• _Passage to read_:
=== Section Start ===

The earliest bone-based evidence of chickens in Africa dates to the late first millennium BCE, from the Saite levels at Buto, Egypt—approximately 685-525 BCE.

This study, published in the International Journal of Osteoarchaeology, pushes that date back by hundreds of years. The research also suggests that the earliest introductions may have come from trade routes on the continent’s eastern coast.

“Some of these bones were directly radiocarbon dated to 819–755 BC, and with charcoal dates of 919–801 BC, make these the earliest chickens in Africa,” Woldekiros says. “They predate the earliest known Egyptian chickens by at least 300 years and highlight early exotic faunal exchanges in the Horn of Africa during the early first millennium BC.”

Sifting through bird bones

Despite their widespread, modern-day importance, chicken remains are found in small numbers at archaeological sites. Because wild relatives of the galliform chicken species are plentiful in Africa, this study required researchers to sift through the remnants of many small bird species to identify bones with the unique sizes and shapes that are characteristic of domestic chickens.

=== Section End ===

• _Work instructions_: In the passage on early chickens in Africa, by how many years do the newly dated bones predate the earliest known Egyptian chickens?

• _Exercise data_:
=== Section Start ===

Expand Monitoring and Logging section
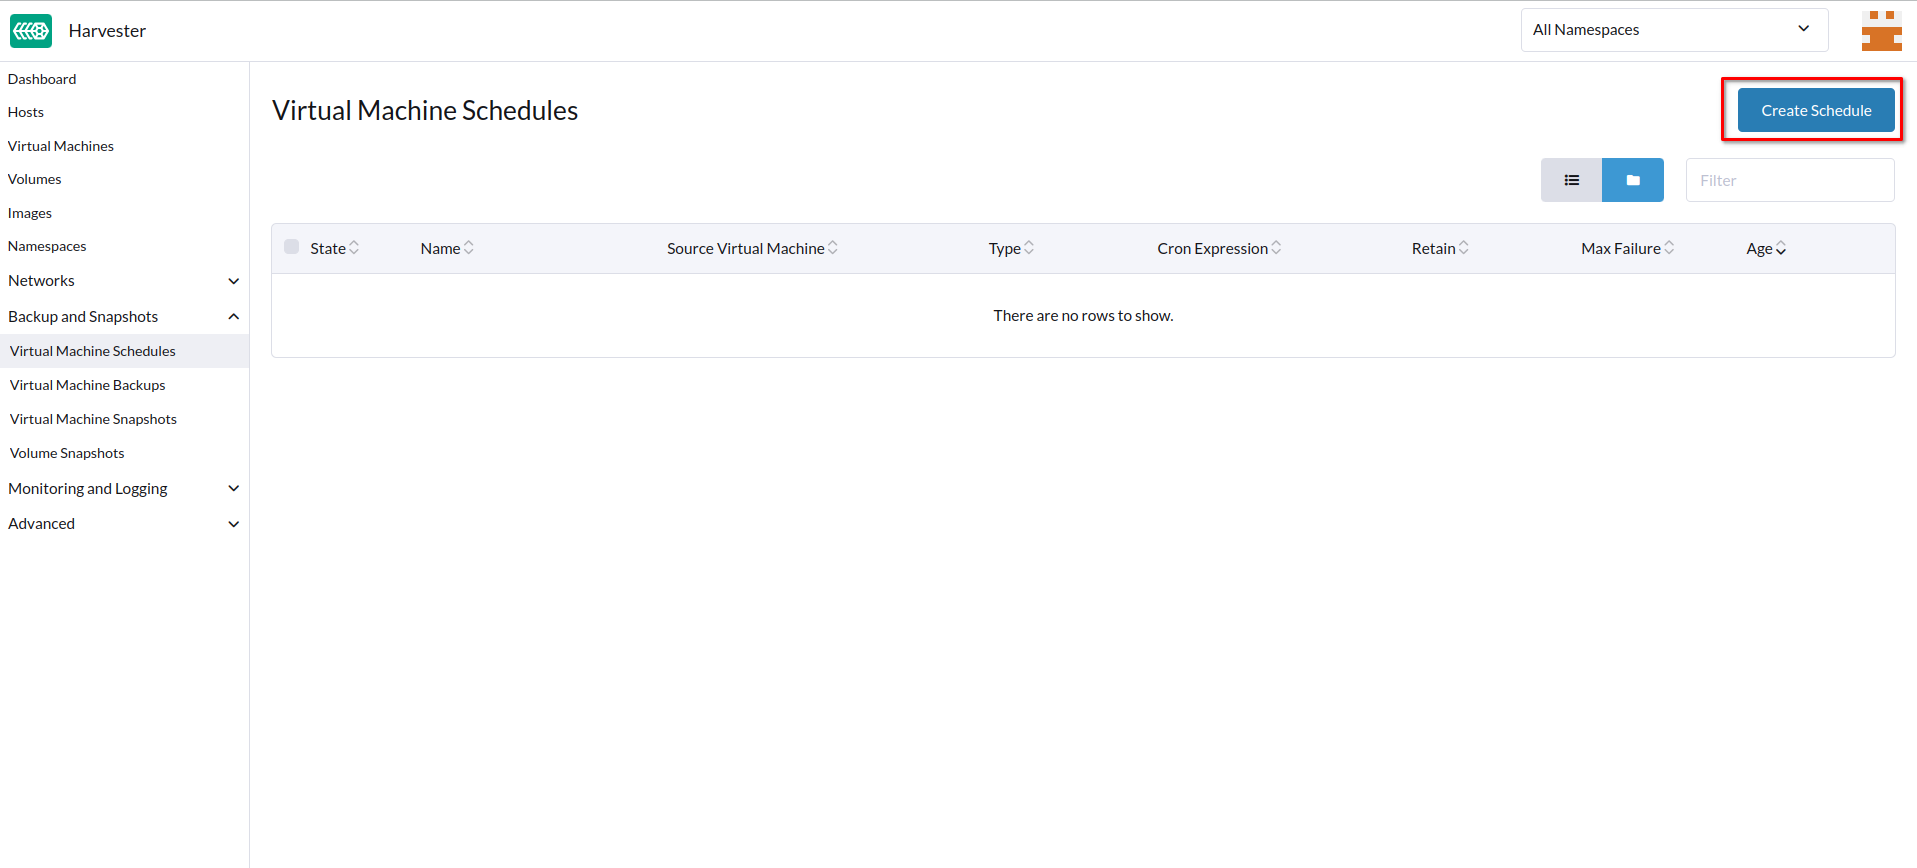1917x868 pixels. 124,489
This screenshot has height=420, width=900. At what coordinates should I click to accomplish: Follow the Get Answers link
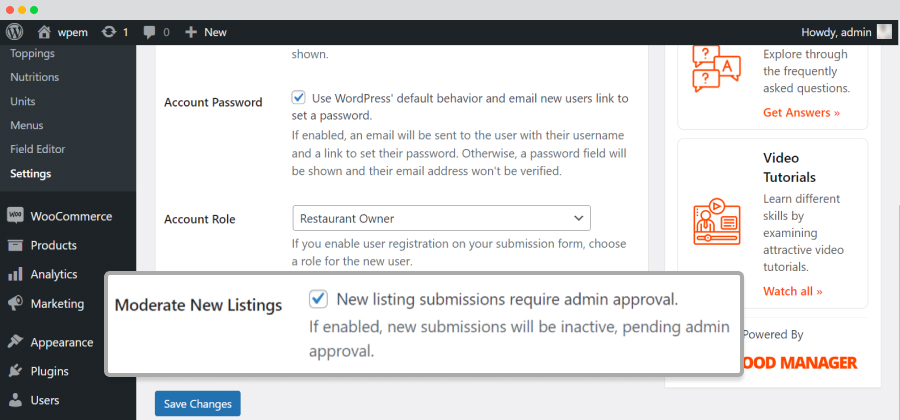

=== Section End ===

• _Output for this task_: At least 300 years.